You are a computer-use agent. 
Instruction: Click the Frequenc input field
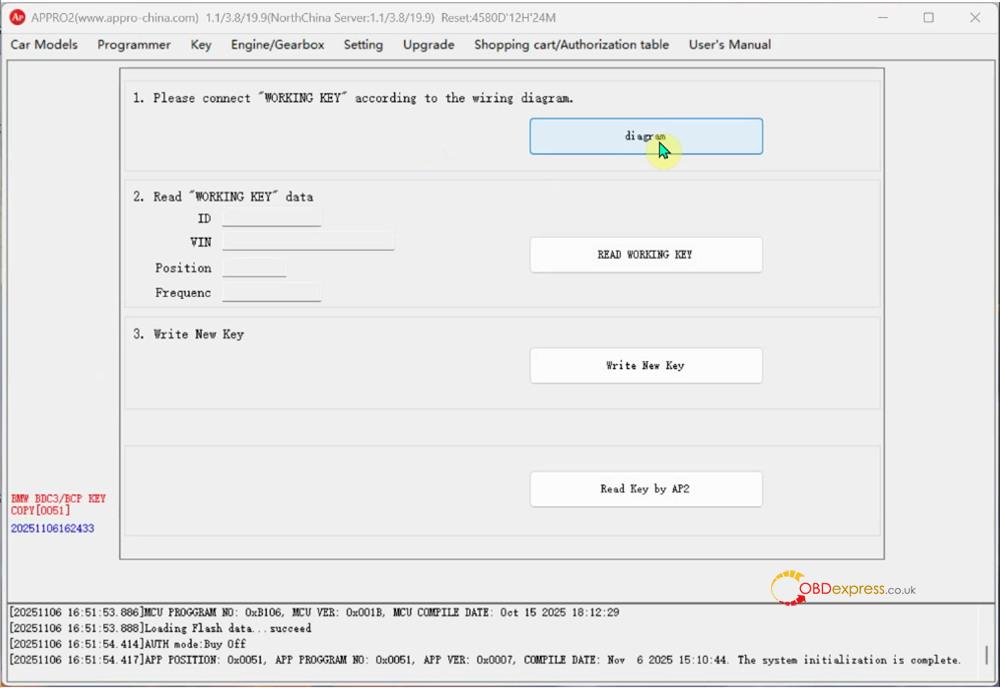click(271, 292)
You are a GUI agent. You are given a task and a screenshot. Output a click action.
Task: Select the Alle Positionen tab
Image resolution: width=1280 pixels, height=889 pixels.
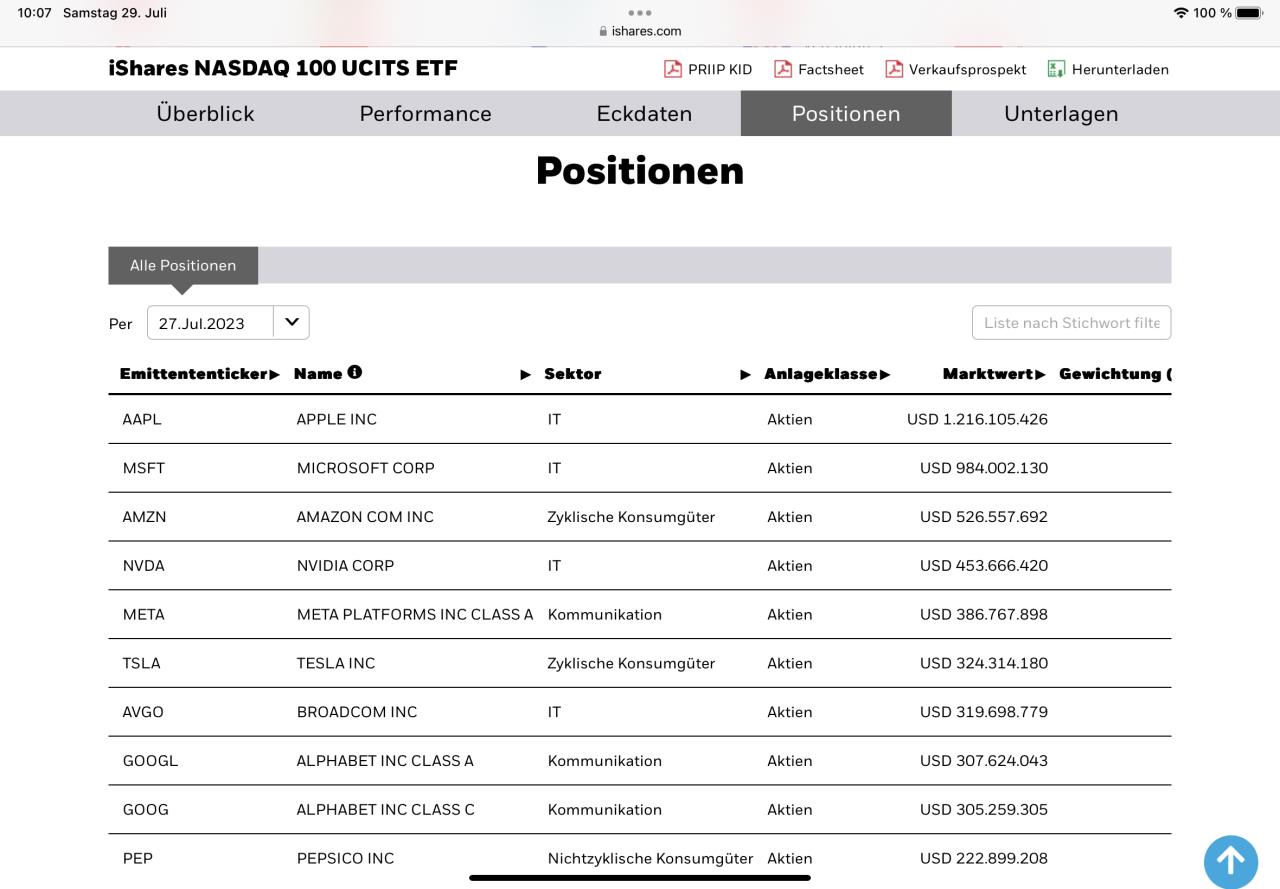click(183, 265)
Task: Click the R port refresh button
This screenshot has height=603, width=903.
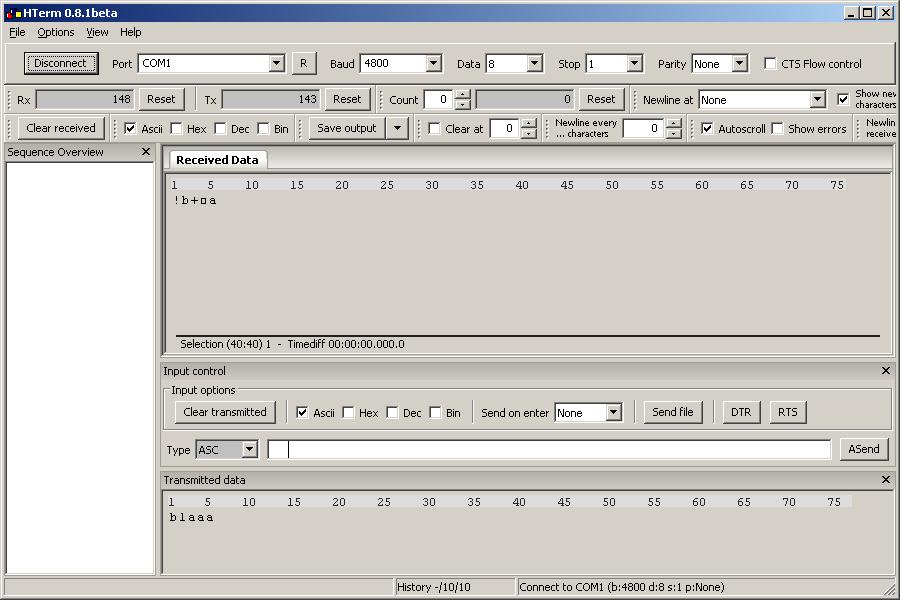Action: click(303, 63)
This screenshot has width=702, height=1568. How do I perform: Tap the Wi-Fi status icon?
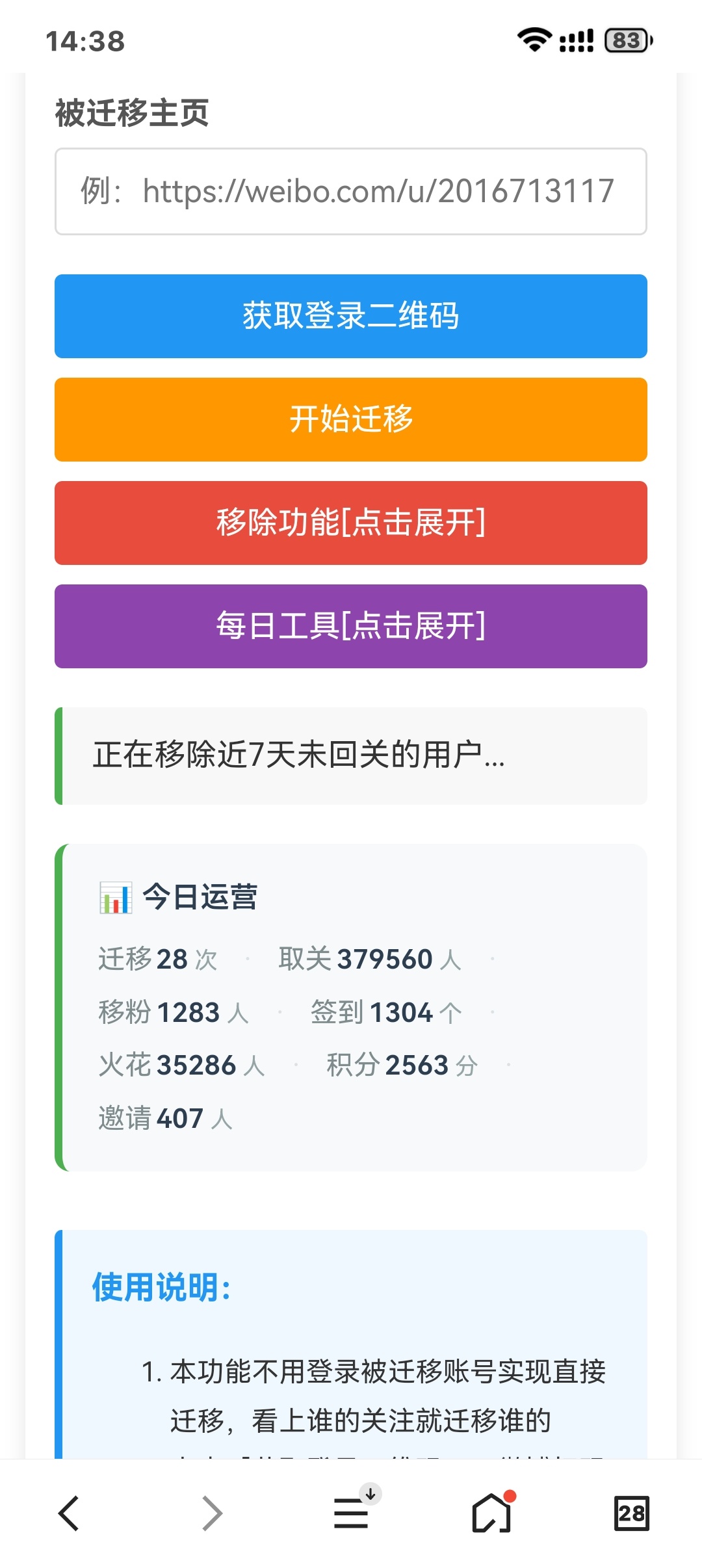click(534, 40)
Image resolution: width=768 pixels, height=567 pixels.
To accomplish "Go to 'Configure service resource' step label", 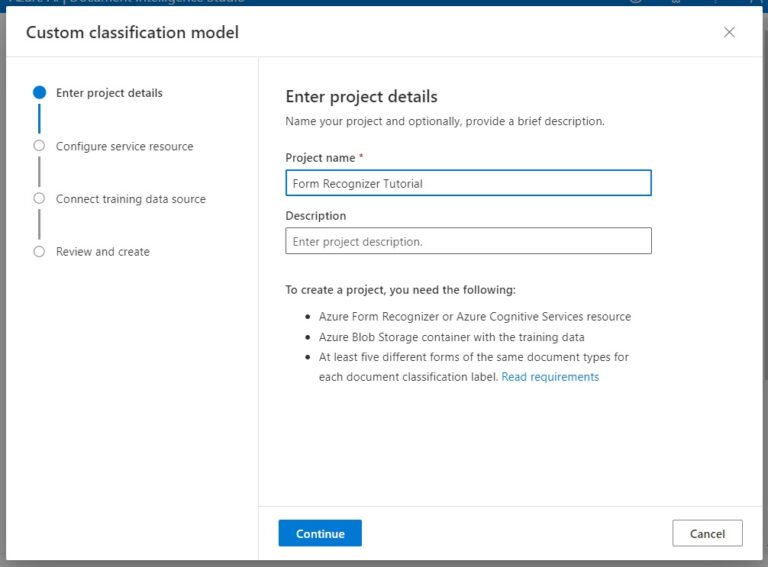I will click(124, 146).
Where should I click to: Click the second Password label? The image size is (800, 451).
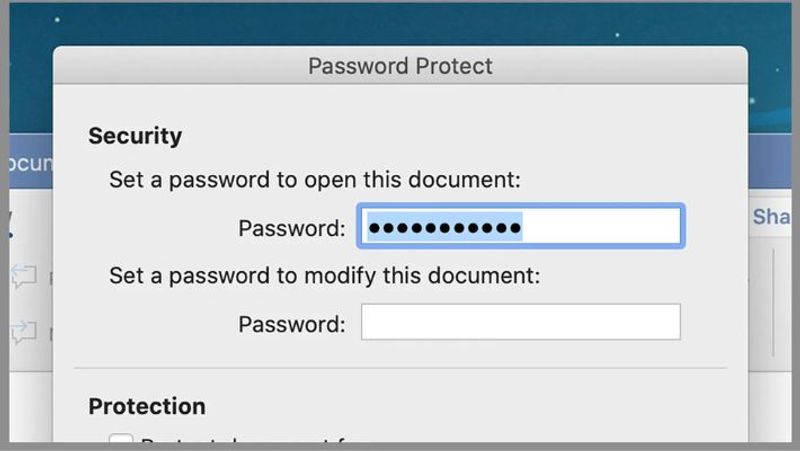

^^^^

Problem to work on
State how many lines of the entries above include the word "agent", offering no text other than the number.

Task response
2